*args practice question | Sololearn: Learn to code for FREE!


*args practice question

Hi I am stuck on a what feels like a simple practice Python question. I think I solved it in multiple ways but the system is still not passing me so I must be missing something. Could use a hand. Thank you! Question: *args The given code defined a function called my_min(), which takes two arguments and returns the smaller one. You need to improve the function, so that it can take any number of variables, so that the function call works. Remember, *args can be accessed inside the function as a tuple. starter code: def my_min(x, y): if x < y: return x else: return y print(my_min(8, 13, 4, 42, 120, 7)) My Solution 1: def my_min(x, *args): for y in args: if x < y: print(x) else: print(y) my_min(8, 13, 4, 42, 120, 7) My Solution 2: def my_min(x, *args): result = [] for y in args: if x < y: result.append(x) else: result.append(y) return result print(my_min(8, 13, 4, 42, 120, 7)) My Solution 3: def my_min(x, *y): result = "" for num in y: if x < num: result += str(x) else: result += str(num) return result print(my_min(8, 13, 4, 42, 120, 7))

5/8/2021 4:15:03 AM

Bryson S.

5 Answers

New Answer


U also have to change the body m=args[0] for n in args: if n < m : m=n return m


Your code worked fine. 1) Try to use *args alone and access first variable with args[0]. And remaining with args[1:] 2) Or try *argv instead of *args


Update your expected output. I am not able to understand your required output.
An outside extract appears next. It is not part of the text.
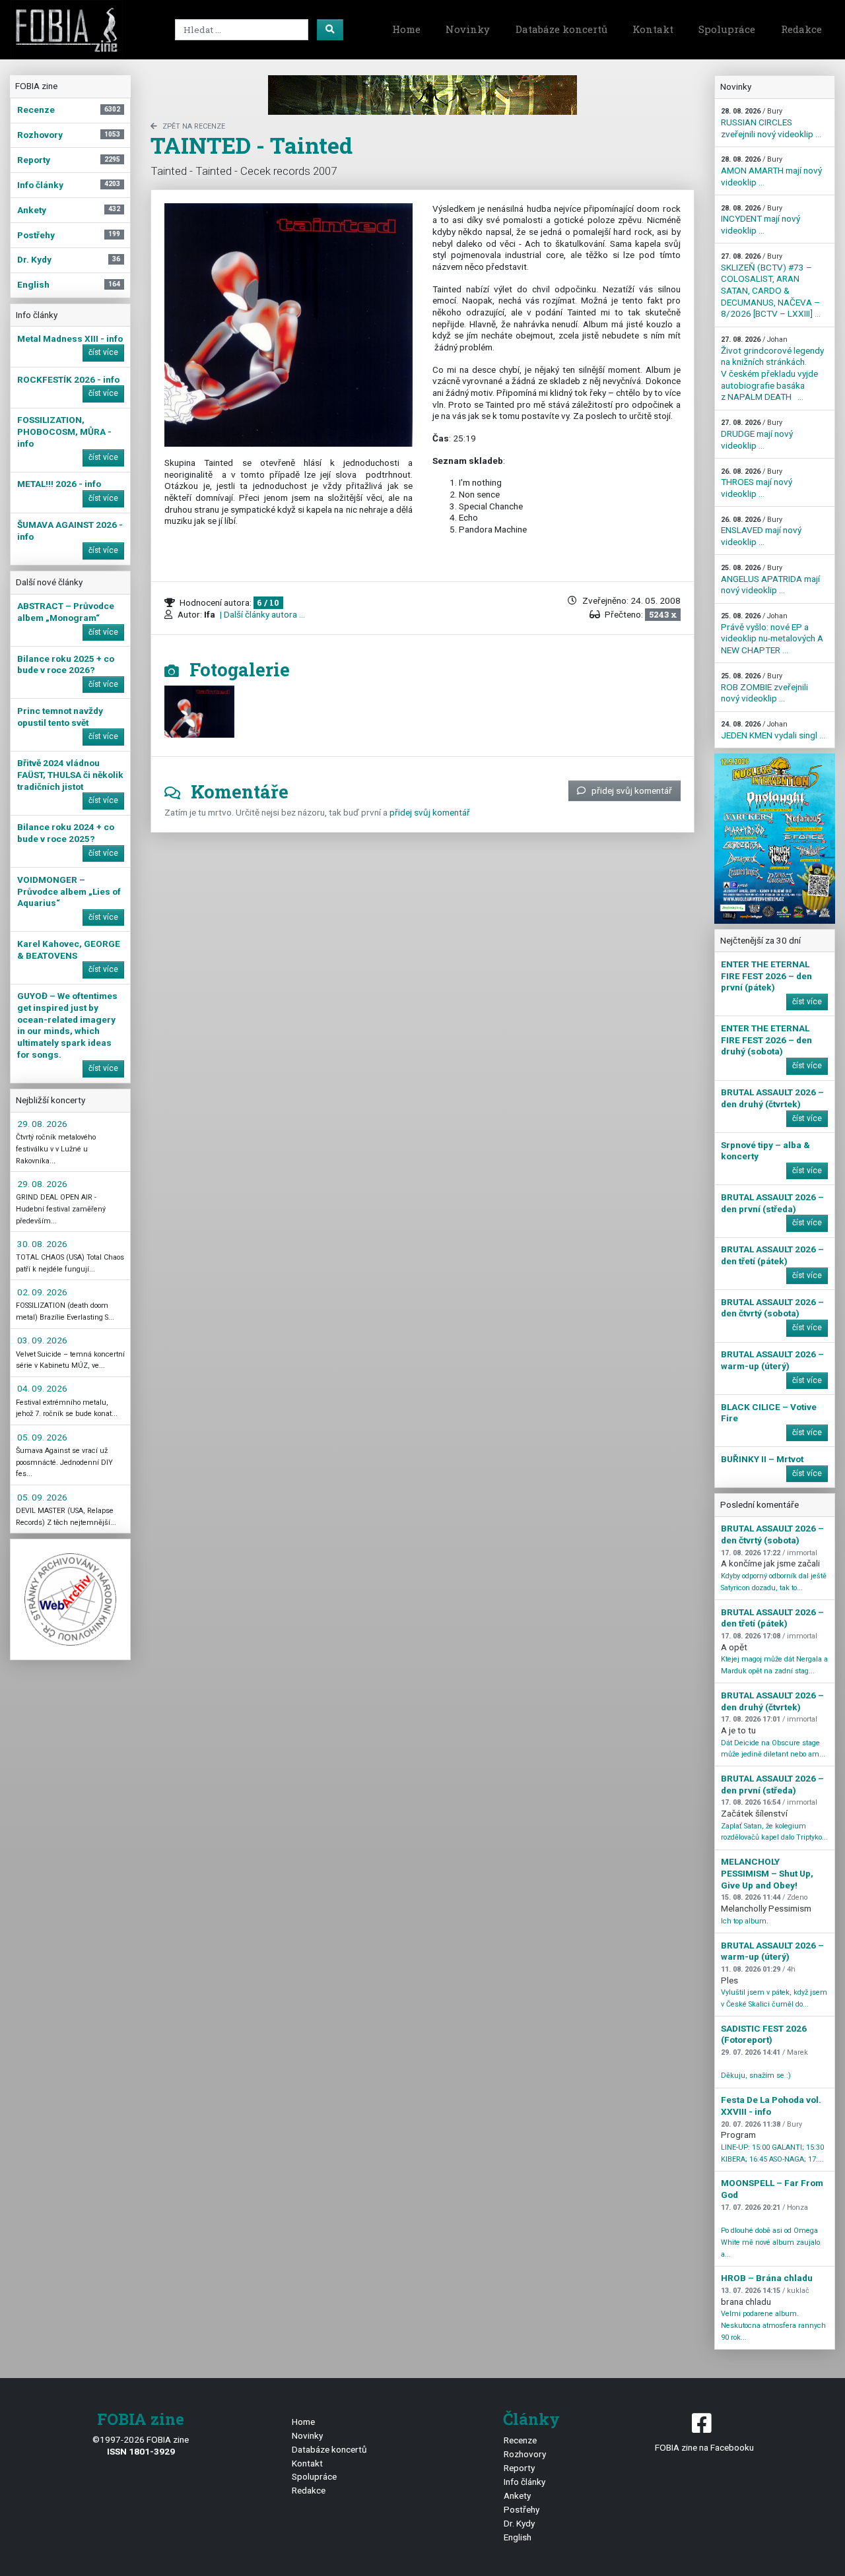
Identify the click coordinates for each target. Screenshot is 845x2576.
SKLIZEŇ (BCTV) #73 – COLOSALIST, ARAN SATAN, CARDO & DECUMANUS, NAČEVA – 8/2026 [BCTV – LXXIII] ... (771, 285)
Thank you! The question is vague. It asks to fix the starter code so it can take “any number of variables” and so “the function works”. I think i did both but within the course, it fails to pass the check. It runs in Jupyter notebook and in Atom. If my solution looks good to you, I’ll just move on I guess. I was afraid I was missing something. Thank you, again!


Thank you, it still does not pass on the system but I learned a 4th way to solve it. So that's great!